At this stage, I am particularly interested in curriculum coherence, teacher sensemaking, and the gap between intended design and lived classroom experience. These interests have developed through practice across different school contexts and are now being sharpened through further study and reflection.
Curriculum coherence is not only a problem of design. It is also a problem of interpretation.
Curriculum coherence is often discussed in terms of alignment between standards, units, and assessment. In practice, however, coherence appears less stable. It depends on how teachers interpret curriculum intent, how they prioritise content, and how they make connections over time.
There is often an assumption that curriculum moves from design to implementation in a relatively straightforward way. My experience suggests otherwise. Teachers inevitably interpret and adapt curriculum in response to context, students, and constraints. This makes interpretation central to how curriculum is experienced.
A key factor in curriculum enactment is how teachers make sense of what they are teaching. This includes how they understand the purpose of content, how they interpret progression, and how they connect individual lessons into a wider narrative. From this perspective, curriculum development is not only about designing materials, but about supporting shared understanding.

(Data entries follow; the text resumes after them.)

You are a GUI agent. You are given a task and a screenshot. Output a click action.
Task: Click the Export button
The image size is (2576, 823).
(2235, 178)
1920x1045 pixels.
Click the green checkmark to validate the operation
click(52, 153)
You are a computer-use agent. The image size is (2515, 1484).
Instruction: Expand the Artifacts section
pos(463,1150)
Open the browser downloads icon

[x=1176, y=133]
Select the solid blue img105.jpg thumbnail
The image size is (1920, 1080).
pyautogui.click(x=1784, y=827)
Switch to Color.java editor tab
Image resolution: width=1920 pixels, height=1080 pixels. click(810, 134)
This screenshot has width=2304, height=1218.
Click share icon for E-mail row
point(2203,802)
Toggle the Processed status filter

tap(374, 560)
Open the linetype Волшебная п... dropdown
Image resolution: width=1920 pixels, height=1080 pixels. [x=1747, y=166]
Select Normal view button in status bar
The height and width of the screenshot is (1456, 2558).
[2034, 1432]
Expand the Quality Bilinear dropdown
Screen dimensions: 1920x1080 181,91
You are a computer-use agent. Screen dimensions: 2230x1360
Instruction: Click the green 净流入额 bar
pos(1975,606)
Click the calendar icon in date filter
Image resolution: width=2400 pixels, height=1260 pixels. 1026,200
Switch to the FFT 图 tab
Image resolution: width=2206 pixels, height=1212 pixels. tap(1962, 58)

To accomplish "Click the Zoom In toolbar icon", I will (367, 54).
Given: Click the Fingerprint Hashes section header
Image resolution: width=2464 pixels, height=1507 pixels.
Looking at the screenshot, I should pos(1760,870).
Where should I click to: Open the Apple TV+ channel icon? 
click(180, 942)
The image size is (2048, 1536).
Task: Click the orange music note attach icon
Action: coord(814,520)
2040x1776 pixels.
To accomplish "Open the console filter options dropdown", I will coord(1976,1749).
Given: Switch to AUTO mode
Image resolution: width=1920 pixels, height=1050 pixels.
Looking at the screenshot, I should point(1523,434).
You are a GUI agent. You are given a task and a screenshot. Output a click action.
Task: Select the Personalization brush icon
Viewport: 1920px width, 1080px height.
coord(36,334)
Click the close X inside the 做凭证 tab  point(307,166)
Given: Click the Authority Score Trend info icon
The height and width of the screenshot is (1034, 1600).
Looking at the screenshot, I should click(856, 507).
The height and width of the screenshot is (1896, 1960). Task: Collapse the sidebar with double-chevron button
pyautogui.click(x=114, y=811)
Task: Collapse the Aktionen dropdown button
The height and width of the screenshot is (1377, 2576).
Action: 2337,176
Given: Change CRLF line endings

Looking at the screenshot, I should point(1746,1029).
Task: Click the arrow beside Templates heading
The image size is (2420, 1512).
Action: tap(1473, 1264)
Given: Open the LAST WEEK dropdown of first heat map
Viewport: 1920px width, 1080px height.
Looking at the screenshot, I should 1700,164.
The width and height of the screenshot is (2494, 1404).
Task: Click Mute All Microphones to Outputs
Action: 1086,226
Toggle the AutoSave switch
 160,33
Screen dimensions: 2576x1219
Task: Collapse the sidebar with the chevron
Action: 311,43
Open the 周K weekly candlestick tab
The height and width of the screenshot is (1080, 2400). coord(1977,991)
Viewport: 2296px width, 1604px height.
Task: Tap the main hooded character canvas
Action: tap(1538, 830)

My current thinking is shaped by a number of ongoing questions:
How is curriculum coherence understood differently across a school?
To what extent can coherence be deliberately designed, rather than emerging through practice?
What role do leaders play in shaping how curriculum is interpreted?
How do teachers navigate the tension between formal frameworks and classroom realities?
These questions are shaping both my current practice and the direction of my ongoing study.